Video by Peter Gabriel
- Released: 16 November 2004
- Recorded: 1977–1994, 2000, 2002
- Genre: Pop rock, art rock, progressive rock, college rock
- Length: 141 mins
- Label: Rhino Entertainment Company
- Director: Various

Peter Gabriel chronology
| Growing Up Live (2003) | Peter Gabriel: Play The Videos (2004) | Growing Up On Tour A Family Portrait (2004) |

= Play (Peter Gabriel video) =

Play: The Videos is a compilation DVD of music videos by Peter Gabriel, released in 2004. The DVD contains remastered audio tracks of songs in DTS 5.1 (DTS 96 kHz/24-bit) and Dolby Digital 5.1 Surround Sound.

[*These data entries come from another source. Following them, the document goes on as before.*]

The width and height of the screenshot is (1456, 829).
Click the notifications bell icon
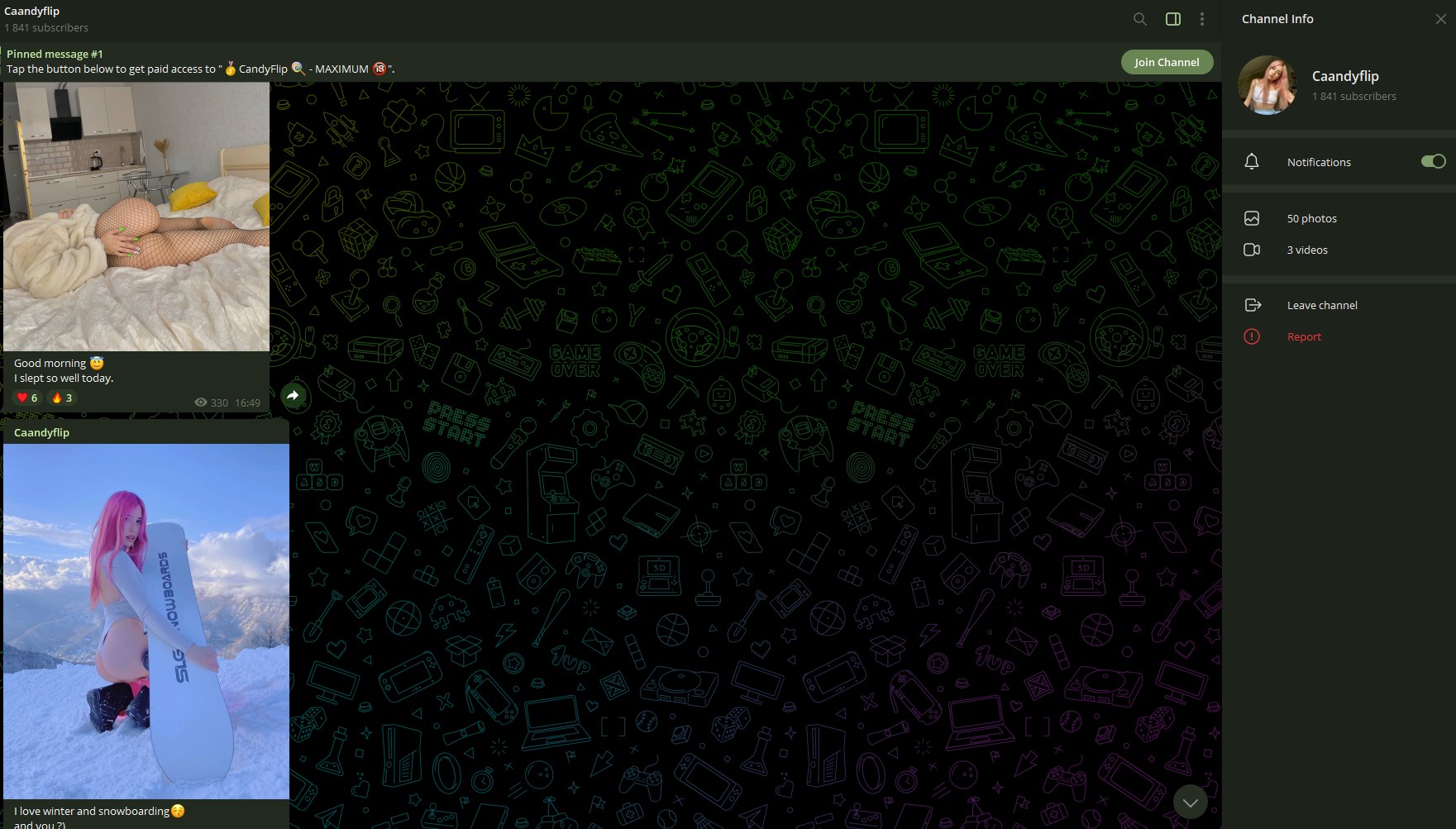[x=1252, y=162]
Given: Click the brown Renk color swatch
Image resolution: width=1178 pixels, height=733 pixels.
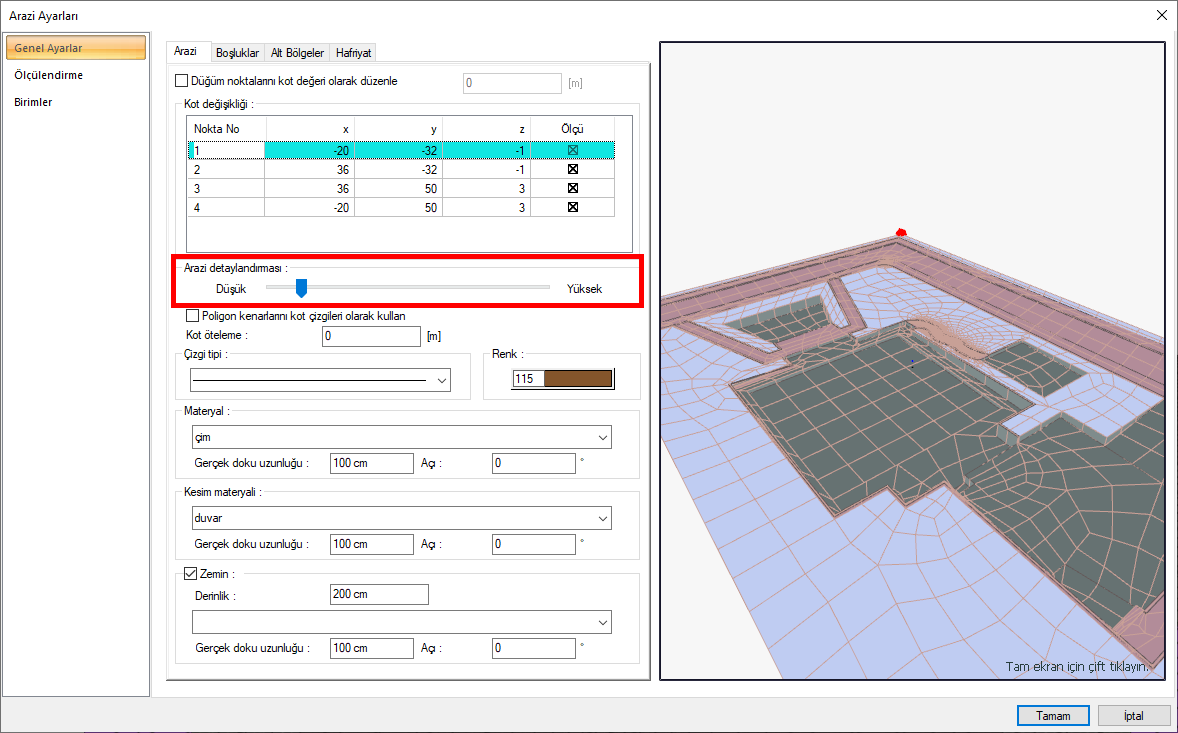Looking at the screenshot, I should tap(576, 379).
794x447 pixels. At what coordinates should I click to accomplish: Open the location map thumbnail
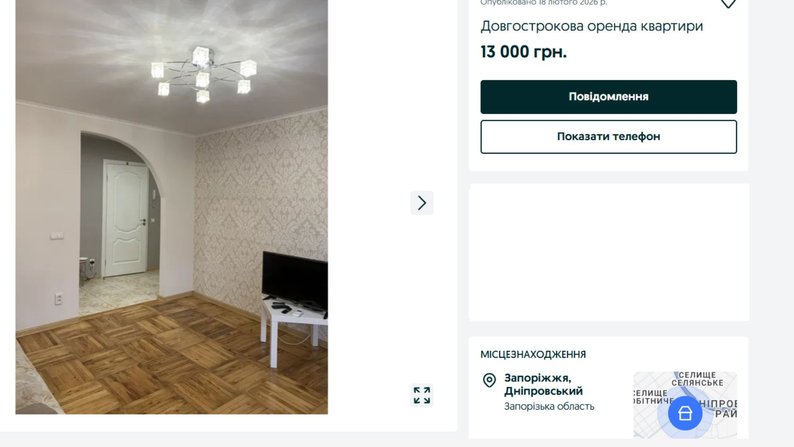(x=685, y=404)
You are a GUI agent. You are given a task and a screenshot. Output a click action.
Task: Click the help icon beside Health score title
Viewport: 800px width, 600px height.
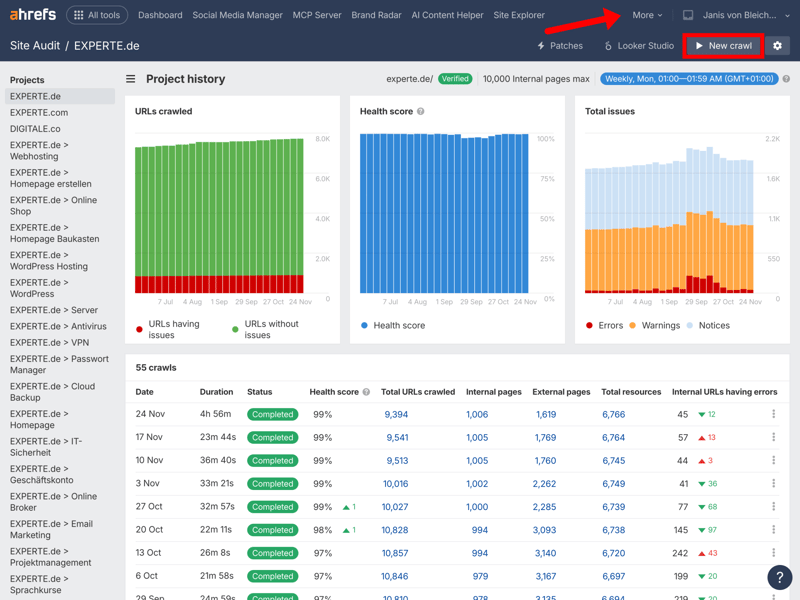coord(420,112)
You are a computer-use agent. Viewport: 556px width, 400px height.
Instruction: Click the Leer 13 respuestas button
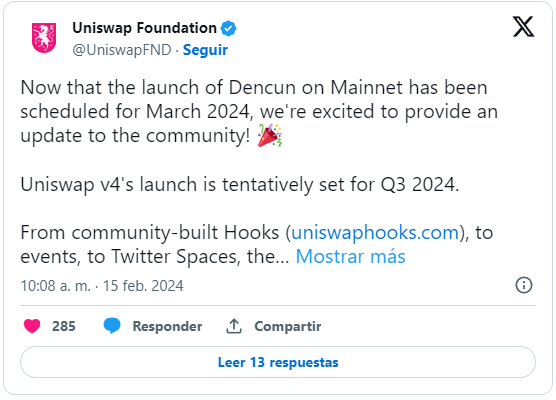point(278,362)
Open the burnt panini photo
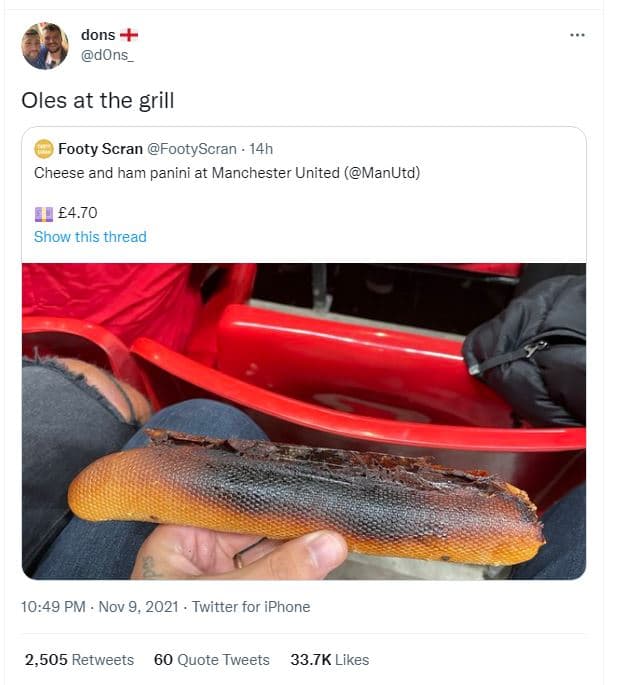The height and width of the screenshot is (685, 620). click(x=304, y=420)
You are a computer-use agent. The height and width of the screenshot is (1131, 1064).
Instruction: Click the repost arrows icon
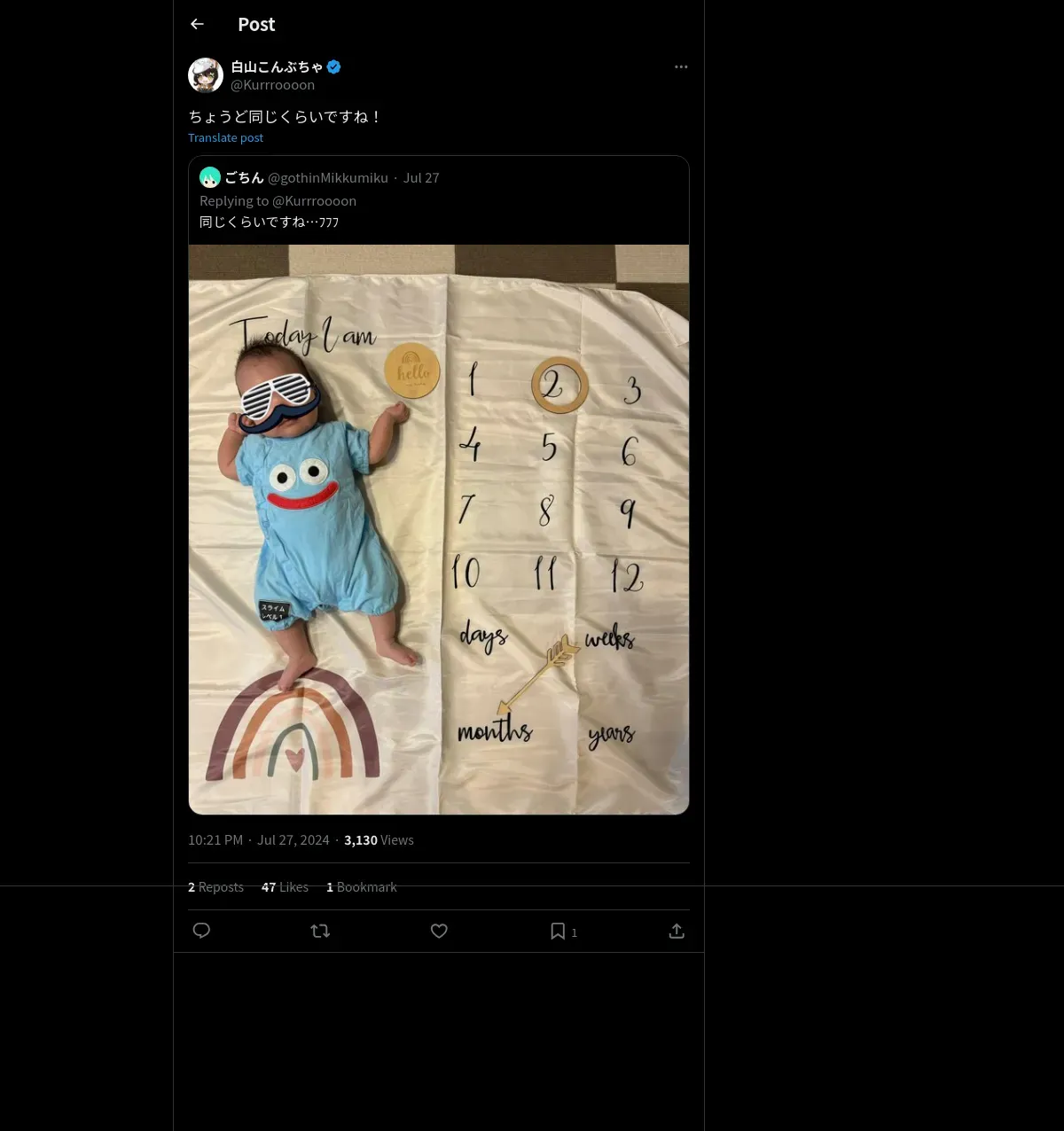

The new surround sound mixes were created by Daniel Lanois and Richard Chappell. Gabriel said that he was surprised that Lanois contributed to the project, saying that it was the equivalent of "revisiting old ground and someone else's work".

==Track listing==
1. "Father, Son"
2. "Sledgehammer"
3. "Blood of Eden"
4. "Games Without Frontiers"
5. "I Don't Remember"
6. "Big Time"
7. "Lovetown"
8. "Red Rain"
9. "In Your Eyes"
10. "Don't Give Up"
11. "The Barry Williams Show"
12. "Washing of the Water"
13. "Biko"
14. "Kiss That Frog"
15. "Mercy Street"
16. "Growing Up"
17. "Shaking the Tree"
18. "Shock the Monkey"
19. "Steam"
20. "The Drop"
21. "Zaar"
22. "Solsbury Hill"
23. "Digging in the Dirt"

==Certifications==

| Region | Certification | Certified units/sales |
| Australia (ARIA) | Gold | 7,500^{^} |
^{^} Shipments figures based on certification alone.